[Stored data entries]

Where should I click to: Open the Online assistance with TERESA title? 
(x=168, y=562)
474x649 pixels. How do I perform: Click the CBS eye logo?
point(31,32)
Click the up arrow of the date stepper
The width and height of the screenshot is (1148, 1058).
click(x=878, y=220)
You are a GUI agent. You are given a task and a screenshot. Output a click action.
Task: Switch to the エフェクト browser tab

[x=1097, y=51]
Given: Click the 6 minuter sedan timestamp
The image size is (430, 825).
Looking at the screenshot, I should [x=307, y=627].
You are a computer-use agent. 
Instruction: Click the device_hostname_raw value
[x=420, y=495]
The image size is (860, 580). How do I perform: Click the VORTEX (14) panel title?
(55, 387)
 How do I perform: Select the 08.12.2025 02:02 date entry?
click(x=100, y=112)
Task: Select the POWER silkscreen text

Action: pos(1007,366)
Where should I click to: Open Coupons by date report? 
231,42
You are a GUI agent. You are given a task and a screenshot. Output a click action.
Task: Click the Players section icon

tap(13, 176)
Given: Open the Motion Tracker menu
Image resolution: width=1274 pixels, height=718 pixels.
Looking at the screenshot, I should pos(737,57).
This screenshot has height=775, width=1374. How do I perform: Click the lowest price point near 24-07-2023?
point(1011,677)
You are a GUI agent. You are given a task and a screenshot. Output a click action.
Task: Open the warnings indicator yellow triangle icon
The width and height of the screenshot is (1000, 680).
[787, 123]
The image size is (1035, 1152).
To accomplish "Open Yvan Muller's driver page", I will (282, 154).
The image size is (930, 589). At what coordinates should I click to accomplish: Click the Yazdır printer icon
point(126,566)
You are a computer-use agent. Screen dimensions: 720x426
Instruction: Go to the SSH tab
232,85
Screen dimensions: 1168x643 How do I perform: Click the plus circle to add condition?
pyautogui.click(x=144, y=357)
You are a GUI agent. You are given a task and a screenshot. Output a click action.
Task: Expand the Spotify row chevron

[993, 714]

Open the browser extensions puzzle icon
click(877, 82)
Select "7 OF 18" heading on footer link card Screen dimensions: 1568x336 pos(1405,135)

WHAT IS REQUIRED: Each entry above needs to be returned exactly as written.

TASK ANSWER:
Where should I click to: Open the Online assistance with TERESA title? 
(x=168, y=562)
474x649 pixels. How do I perform: Click the CBS eye logo?
point(31,32)
Click the up arrow of the date stepper
The width and height of the screenshot is (1148, 1058).
click(x=878, y=220)
You are a GUI agent. You are given a task and a screenshot. Output a click action.
Task: Switch to the エフェクト browser tab

[x=1097, y=51]
Given: Click the 6 minuter sedan timestamp
The image size is (430, 825).
Looking at the screenshot, I should [x=307, y=627].
You are a computer-use agent. 
Instruction: Click the device_hostname_raw value
[x=420, y=495]
The image size is (860, 580). How do I perform: Click the VORTEX (14) panel title?
(55, 387)
 How do I perform: Select the 08.12.2025 02:02 date entry?
click(x=100, y=112)
Task: Select the POWER silkscreen text

Action: pos(1007,366)
Where should I click to: Open Coupons by date report? 
231,42
You are a GUI agent. You are given a task and a screenshot. Output a click action.
Task: Click the Players section icon

tap(13, 176)
Given: Open the Motion Tracker menu
Image resolution: width=1274 pixels, height=718 pixels.
Looking at the screenshot, I should pos(737,57).
This screenshot has height=775, width=1374. How do I perform: Click the lowest price point near 24-07-2023?
point(1011,677)
You are a GUI agent. You are given a task and a screenshot. Output a click action.
Task: Open the warnings indicator yellow triangle icon
The width and height of the screenshot is (1000, 680).
[787, 123]
The image size is (1035, 1152).
To accomplish "Open Yvan Muller's driver page", I will (282, 154).
The image size is (930, 589). At what coordinates should I click to accomplish: Click the Yazdır printer icon
point(126,566)
You are a computer-use agent. Screen dimensions: 720x426
Instruction: Go to the SSH tab
232,85
Screen dimensions: 1168x643 How do I perform: Click the plus circle to add condition?
pyautogui.click(x=144, y=357)
You are a GUI agent. You are given a task and a screenshot. Output a click action.
Task: Expand the Spotify row chevron

[993, 714]

Open the browser extensions puzzle icon
click(877, 82)
Select "7 OF 18" heading on footer link card Screen dimensions: 1568x336 pos(1405,135)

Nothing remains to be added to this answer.